The Citizens, much like Barcelona during Guardiola's trophy-laden four-year spell in charge, have become perfectly shaped to fit to the Catalan's own style. They have completed 31,385 passes across their 53 games this season, which is more than any other side from Europe's top five leagues.
Madrid also feature high on that list, down in fifth behind Chelsea, Liverpool and Paris Saint-Germain. They also rank fifth among European clubs for goals scored this season with 108. Yet, when you think of an Ancelotti side, you might struggle to immediately describe the default style of play.
Resilient, perhaps? The resilience to score three goals in the space of 17 minutes en route to eliminating PSG with a 3-2 comeback win in the last 16; the resilience to pick themselves up when trailing Chelsea 4-3 on aggregate late on in the quarter-finals, only to advance 5-4.

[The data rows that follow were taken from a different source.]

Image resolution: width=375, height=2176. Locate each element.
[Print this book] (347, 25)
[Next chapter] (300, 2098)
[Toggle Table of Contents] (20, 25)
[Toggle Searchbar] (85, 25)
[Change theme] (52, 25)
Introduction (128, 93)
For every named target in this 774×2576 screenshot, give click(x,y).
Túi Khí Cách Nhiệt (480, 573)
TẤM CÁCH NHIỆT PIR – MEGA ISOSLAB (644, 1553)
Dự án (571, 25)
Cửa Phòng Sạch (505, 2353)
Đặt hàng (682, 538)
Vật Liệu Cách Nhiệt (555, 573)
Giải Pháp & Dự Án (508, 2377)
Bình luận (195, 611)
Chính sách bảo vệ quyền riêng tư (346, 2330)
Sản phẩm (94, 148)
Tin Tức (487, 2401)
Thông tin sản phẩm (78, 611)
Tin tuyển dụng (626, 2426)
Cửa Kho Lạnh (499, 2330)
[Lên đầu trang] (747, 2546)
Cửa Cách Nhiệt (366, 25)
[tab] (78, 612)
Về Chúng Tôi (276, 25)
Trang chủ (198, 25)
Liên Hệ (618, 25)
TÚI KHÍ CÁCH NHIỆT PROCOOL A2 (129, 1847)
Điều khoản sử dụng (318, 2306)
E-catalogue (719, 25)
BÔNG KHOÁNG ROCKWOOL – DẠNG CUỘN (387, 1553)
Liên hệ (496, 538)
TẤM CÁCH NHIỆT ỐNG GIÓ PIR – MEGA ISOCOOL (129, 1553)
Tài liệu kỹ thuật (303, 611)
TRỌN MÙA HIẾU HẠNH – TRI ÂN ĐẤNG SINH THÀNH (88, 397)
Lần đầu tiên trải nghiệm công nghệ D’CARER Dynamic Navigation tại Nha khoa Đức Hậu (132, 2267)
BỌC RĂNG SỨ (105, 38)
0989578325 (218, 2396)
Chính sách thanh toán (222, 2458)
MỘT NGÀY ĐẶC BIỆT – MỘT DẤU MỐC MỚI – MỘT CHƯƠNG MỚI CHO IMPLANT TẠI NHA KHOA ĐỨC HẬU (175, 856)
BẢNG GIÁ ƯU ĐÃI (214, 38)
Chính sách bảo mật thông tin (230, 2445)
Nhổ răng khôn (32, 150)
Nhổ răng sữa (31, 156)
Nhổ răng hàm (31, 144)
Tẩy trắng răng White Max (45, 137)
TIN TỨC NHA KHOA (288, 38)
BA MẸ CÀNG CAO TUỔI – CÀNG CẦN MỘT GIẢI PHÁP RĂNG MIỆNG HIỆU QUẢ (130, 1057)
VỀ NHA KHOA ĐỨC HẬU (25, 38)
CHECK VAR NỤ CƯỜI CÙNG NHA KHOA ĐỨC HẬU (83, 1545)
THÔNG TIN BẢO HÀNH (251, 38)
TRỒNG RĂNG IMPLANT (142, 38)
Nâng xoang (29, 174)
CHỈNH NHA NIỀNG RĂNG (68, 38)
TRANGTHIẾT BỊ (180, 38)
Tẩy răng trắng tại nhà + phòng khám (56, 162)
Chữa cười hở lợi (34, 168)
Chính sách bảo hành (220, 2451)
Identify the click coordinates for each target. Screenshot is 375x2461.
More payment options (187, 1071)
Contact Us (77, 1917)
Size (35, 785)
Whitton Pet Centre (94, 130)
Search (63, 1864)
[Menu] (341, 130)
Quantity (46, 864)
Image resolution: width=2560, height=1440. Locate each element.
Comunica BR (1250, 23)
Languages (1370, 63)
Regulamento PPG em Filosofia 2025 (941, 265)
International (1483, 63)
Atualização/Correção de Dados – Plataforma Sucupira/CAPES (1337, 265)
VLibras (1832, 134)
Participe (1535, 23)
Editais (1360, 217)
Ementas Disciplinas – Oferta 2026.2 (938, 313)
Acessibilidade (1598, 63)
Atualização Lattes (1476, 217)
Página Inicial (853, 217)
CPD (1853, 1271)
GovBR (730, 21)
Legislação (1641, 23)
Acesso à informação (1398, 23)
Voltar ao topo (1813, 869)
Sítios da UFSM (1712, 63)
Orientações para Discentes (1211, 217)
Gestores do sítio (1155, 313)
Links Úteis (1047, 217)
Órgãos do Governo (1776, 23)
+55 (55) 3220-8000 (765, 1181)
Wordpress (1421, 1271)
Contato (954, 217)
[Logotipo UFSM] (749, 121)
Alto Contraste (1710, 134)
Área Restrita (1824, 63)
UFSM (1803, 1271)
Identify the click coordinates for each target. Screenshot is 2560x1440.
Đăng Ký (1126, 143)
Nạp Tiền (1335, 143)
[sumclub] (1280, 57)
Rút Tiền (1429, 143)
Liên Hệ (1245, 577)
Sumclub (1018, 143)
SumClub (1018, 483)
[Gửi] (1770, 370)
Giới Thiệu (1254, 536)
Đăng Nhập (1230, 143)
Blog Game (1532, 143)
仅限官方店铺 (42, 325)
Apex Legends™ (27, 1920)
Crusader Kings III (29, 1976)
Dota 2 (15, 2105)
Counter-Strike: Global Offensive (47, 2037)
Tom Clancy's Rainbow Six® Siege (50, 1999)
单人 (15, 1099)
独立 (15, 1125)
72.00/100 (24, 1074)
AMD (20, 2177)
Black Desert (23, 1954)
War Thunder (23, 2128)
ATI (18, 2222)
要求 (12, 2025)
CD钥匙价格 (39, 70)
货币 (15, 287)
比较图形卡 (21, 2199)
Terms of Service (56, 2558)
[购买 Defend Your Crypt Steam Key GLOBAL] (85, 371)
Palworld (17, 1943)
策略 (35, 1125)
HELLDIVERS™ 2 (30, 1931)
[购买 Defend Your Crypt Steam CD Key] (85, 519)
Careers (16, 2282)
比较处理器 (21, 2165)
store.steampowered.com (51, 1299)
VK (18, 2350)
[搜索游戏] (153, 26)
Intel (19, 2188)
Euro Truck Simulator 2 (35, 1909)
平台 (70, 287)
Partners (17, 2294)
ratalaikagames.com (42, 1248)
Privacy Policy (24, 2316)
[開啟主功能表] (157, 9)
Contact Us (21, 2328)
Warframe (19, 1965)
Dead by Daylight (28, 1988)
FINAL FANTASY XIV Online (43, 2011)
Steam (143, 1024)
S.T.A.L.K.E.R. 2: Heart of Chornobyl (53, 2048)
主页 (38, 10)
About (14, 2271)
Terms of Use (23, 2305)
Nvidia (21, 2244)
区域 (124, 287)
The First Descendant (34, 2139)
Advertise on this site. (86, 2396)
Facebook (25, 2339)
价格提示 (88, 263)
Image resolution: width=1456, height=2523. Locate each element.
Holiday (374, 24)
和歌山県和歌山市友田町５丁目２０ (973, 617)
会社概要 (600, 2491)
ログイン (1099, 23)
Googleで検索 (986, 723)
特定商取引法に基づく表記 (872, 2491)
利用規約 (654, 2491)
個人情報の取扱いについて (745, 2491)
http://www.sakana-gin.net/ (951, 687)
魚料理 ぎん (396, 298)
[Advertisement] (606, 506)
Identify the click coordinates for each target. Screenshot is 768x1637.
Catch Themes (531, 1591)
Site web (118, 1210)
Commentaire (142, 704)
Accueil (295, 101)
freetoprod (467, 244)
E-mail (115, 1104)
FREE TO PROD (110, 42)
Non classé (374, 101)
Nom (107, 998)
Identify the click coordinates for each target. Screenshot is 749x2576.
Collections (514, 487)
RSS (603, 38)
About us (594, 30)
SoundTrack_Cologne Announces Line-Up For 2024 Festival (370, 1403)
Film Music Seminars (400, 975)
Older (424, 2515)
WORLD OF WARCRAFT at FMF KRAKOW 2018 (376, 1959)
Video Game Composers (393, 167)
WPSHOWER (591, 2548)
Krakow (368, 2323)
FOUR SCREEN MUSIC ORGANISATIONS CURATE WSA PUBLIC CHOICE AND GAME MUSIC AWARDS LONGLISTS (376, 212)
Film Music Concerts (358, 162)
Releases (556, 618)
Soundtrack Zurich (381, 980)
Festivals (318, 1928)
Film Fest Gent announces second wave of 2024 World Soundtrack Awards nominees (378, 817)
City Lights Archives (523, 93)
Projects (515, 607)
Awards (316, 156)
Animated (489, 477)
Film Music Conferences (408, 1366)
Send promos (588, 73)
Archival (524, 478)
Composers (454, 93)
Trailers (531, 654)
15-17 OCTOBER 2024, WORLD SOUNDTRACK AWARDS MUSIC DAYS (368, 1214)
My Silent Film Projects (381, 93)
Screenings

Ancelotti's football may not have been revolutionary in the same way that Guardiola helped to transform Barcelona, Bayern Munich and City, yet the Italian has succeeded most places he has gone, not least this season with Madrid on course for their joint-highest LaLiga points haul since tallying 100 in 2011-12.
With a few simple tweaks, not least getting Karim Benzema and Vinicius Junior working in tandem, Ancelotti has improved Madrid both in an attacking sense and defensively – even if they did ship four goals against City last week.
And so, while he may not be a perceived as a football 'philosopher' or someone who enjoys antagonising his counterparts, Ancelotti – in his 178th Champions League game in charge – has the chance to further prove he has stood the test of time when Guardiola's double-chasing City travel to the Spanish capital.
Should Los Blancos pull off another memorable comeback and go on and lift the trophy in Paris later this month, there would be no better way for Madrid's quiet leader to bring down the curtain on a legendary coaching career.